Three of the major volunteer search and rescue teams in New Hampshire — the Mountain Rescue Service, Androscoggin Valley Search and Rescue, and Pemigewasset Valley Search and Rescue — declined to comment on the issue, instead deferring questions to state officials.
The surge in hikers since the pandemic is well-documented in the Granite State. On any given day, cars with license plates from Missouri to Rhode Island to Connecticut fill parking lots at trailheads, Jordan said. As families with young kids in tow and city dwellers less accustomed to the threats of nature seek refuge in the mountains, officials and outdoor groups have emphasized safety by chronicling the details of accidents and rescue missions — often adding stern recommendations to plan ahead.
Around 200 rescue missions have been completed annually in recent years.

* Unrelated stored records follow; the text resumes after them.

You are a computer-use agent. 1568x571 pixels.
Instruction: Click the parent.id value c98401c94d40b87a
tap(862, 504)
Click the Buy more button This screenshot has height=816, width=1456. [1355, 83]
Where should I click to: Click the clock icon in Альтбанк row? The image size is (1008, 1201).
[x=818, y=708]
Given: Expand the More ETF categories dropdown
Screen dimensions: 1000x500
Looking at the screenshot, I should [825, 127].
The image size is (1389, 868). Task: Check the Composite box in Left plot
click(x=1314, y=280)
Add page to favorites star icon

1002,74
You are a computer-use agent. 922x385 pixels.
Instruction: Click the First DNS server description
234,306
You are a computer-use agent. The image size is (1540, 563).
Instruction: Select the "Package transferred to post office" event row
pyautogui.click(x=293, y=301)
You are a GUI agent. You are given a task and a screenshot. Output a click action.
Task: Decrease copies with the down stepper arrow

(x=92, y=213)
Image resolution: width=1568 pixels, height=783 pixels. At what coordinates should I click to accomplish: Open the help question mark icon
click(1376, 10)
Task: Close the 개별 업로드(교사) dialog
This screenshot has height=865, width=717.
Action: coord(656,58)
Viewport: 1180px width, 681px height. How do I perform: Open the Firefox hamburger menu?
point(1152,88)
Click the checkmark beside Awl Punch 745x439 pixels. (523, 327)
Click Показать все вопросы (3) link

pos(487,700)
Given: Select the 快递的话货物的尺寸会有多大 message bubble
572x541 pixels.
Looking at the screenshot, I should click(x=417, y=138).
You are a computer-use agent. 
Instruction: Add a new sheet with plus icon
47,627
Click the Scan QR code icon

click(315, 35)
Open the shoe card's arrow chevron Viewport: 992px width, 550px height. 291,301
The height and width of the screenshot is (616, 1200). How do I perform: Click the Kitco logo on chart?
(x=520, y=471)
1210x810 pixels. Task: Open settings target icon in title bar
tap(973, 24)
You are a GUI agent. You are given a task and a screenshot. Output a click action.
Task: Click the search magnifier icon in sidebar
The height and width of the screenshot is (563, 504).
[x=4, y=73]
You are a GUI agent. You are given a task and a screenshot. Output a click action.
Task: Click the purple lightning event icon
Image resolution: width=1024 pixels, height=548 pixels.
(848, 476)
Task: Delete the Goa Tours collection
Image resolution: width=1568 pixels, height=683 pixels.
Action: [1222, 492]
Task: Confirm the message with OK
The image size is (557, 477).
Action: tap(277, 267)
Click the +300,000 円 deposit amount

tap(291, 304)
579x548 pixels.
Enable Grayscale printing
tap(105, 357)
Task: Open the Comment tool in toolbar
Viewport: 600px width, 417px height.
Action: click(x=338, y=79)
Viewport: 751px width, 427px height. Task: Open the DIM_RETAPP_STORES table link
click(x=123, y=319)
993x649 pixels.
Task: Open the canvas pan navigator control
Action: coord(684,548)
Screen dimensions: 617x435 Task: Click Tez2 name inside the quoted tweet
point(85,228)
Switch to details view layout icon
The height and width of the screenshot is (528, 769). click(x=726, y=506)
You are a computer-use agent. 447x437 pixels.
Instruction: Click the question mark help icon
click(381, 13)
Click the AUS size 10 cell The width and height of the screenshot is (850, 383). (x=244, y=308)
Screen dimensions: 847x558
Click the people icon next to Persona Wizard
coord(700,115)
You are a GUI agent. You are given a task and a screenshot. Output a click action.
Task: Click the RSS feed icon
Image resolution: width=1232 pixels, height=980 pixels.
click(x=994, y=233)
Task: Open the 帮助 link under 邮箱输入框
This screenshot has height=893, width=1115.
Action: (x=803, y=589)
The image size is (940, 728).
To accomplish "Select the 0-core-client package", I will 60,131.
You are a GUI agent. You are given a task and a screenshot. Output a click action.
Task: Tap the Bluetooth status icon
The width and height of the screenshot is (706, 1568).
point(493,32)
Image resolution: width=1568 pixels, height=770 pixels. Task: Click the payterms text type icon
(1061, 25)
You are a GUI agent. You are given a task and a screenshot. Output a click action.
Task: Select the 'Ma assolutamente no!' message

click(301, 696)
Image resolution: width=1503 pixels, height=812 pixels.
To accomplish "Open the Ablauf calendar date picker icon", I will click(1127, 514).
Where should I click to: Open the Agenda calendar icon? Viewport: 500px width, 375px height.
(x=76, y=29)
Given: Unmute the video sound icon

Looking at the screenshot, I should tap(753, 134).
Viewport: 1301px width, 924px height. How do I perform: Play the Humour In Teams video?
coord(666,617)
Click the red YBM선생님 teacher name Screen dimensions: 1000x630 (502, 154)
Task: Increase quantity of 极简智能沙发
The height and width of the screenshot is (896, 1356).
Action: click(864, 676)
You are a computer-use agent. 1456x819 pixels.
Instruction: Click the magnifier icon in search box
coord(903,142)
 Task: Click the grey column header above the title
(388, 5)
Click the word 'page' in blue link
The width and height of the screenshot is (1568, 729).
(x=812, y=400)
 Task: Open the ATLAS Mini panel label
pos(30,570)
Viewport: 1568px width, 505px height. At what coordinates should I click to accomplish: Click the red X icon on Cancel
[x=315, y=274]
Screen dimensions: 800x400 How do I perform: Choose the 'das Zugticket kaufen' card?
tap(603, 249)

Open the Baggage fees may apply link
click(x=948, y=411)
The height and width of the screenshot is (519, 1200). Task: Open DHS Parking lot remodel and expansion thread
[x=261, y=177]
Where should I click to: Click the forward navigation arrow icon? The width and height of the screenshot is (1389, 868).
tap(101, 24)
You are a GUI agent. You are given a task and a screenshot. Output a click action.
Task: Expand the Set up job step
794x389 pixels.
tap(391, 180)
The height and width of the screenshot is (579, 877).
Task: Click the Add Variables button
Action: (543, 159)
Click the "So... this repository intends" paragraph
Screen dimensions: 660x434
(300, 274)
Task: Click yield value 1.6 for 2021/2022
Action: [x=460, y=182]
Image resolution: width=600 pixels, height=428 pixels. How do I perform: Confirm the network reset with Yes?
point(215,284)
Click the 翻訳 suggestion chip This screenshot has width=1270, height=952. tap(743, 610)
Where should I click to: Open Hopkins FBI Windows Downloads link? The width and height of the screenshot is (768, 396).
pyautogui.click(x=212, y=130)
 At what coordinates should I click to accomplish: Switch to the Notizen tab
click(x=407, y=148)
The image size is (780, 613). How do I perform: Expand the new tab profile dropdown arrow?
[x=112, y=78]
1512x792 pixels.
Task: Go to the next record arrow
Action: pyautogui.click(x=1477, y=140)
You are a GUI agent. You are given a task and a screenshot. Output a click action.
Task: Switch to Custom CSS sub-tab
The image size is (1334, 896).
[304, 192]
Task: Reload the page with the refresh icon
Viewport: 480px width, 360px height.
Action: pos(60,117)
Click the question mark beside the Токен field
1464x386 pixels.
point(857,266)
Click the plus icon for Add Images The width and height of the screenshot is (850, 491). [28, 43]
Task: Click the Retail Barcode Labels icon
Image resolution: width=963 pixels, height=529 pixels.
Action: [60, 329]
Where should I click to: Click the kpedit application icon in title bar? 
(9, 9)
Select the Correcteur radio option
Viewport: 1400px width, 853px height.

This September alone, hikers had to be rescued after they were stranded off-trail in the darkness, sustained injuries that prevented them from going further, or became separated from their group.

But some hikers with decades of experience believe that extreme cases deserve severe consequences.
Count Scott Taylor, 63, among that group. A hiker since boyhood, the deputy chief of the Sanbornton Fire and Rescue Department is familiar with rescues and how fraught they can become. It was the death of someone he knew well — a volunteer named Albert Dow who was caught in an avalanche on Mount Washington in 1982 while trying to rescue a hiker — that first stirred the debate about who should be held liable for the burden of mountain rescues.
When people willfully ignore guidelines or dismiss warnings about hazardous conditions, they are putting the lives of others at risk, he said. Volunteer teams and conservation officers, he noted, are “stretched thin” and lacking resources as it is.
“I certainly am hoping it sends a message” to other hikers who make poor decisions, he said of the charges. “I guess I find it upsetting because people think they are invincible.”
The mercurial weather in the mountains poses a greater danger as fall settles in, and Kneeland expects the number of rescues — which have picked up in the past couple of months — to rise further still.
“It’s just one that I felt like we had to do in order to hopefully protect the volunteers and the rescue folks down the road from reckless behavior,” he said. “I think that I finally had had enough.”